There are numerous commercial companies offering a service to convert AOL Personal Filing Cabinet files into other mail-store formats, however, this is not a forensic service. A recent search revealed one company offering to convert a single PFC mail-store file for $200 US.
The AOL Email client stores data from individual email messages in a binary file generally known as the PFC (Personal Filing Cabinet). This file has no extension. In a typical Microsoft Windows XP system, the folder structure and mail-store files are stored within the user profile as shown below. The organize folder holds the mail-store data and has a structure which is in a similar format through various versions of the client. In this example, you can see a single screen name (this is an AOL term for a user) in use.
Figure 1
The data for this version is stored within an organize folder within the “All Users” Windows profile. The organize folder can support and store multiple screen names. The individual files for a screen name are shown below:
Figure 2
With regards to email messages, the main file of interest is the Personal Filing Cabinet (PFC). This is a binary file which contains a number of different AOL objects such as Favourite Places, Away Messages, Stored Email Messages, Newsgroup Postings and Download Manager information.
With AOL version 7.00 and above, the body of the email is compressed using ZLib. This causes a problem for the forensic examiner as traditional keyword searching will not be successful without decompressing the data first.
Recovery of AOL (Personal Filing Cabinet) Email Messages
Digital Detective’s forensic data recovery software Blade® contains a Professional Recovery module which has been designed to recover AOL email messages from a number of sources.
The Professional Recovery Module has the ability of recovering live and deleted email messages (including attachments) whether directly from a Forensic image (such as an Encase® e01 compressed image) or a physical disk / volume. The output from the software allows the forensic investigator to identify the exact location the data was recovered from.
The carving engine for this Module is the result of numerous years research and development. It was originally released in the Digital Detective product EMLXtract. When this software was released to law enforcement in 2004, it was the first software product to recover AOL email messages from an image or physical/logical device (as opposed to a single PFC File). When compared against other tools, this software recovered more email messages than any other. It works particularly well against corrupted data when many other tools fail to recover anything at all.
The research and development that went into recovering AOL email messages from a forensic image took a considerable amount of time. AOL email messages contain many different elements such as compressed and non-contiguous data blocks. Embedded attachments can be split and have to be stitched back together. When this module was originally designed, the goal was not to recover live and deleted email messages from a Personal Filing Cabinet, but to be able to recover emails from a disk image.
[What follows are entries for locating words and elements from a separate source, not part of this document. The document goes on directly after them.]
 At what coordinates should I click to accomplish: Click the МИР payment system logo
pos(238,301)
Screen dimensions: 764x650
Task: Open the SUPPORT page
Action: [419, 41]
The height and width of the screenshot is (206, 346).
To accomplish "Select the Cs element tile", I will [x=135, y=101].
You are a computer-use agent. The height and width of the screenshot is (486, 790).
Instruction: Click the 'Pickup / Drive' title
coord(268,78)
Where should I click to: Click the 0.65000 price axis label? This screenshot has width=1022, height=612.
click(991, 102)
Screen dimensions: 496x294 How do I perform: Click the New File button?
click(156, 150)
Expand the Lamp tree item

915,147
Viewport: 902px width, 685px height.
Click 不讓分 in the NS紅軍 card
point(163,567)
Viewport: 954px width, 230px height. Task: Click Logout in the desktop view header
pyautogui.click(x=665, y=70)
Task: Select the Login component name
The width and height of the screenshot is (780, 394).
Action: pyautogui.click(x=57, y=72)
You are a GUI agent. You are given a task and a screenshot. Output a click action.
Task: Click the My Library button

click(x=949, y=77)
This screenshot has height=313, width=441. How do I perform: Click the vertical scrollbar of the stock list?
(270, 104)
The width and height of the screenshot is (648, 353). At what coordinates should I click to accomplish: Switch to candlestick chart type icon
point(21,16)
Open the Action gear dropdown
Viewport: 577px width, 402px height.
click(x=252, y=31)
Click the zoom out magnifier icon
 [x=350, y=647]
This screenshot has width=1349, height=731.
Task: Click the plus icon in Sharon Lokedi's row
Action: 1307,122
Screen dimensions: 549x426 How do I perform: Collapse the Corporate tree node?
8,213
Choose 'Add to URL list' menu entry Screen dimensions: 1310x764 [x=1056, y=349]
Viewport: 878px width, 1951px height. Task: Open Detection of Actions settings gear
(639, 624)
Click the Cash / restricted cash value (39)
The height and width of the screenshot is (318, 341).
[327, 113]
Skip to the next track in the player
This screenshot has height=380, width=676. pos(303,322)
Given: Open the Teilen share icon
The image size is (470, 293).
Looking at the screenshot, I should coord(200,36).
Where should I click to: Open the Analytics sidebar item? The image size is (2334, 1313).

This functionality was originally released to Police Forces all around the world as a tool called EMLXtract.
Through research and development, the recovery engine has been enhanced further and is now part of Blade®. The following video shows the extraction and examination of AOL email messages from a segmented disk image. Figure 3 shows a recovered email message from Blade® Professional.
Figure 3
As Blade® process the source image, it recovers individual messages and converts them into an HTML representation of the original message. This includes decompressing the Zlib content and rebuilding the original attachments. The physical location of the original email is identified by Physical Sector and Sector Offset. The easiest way to use Blade® in a forensic examination is to simply point it at a forensic image of the original device.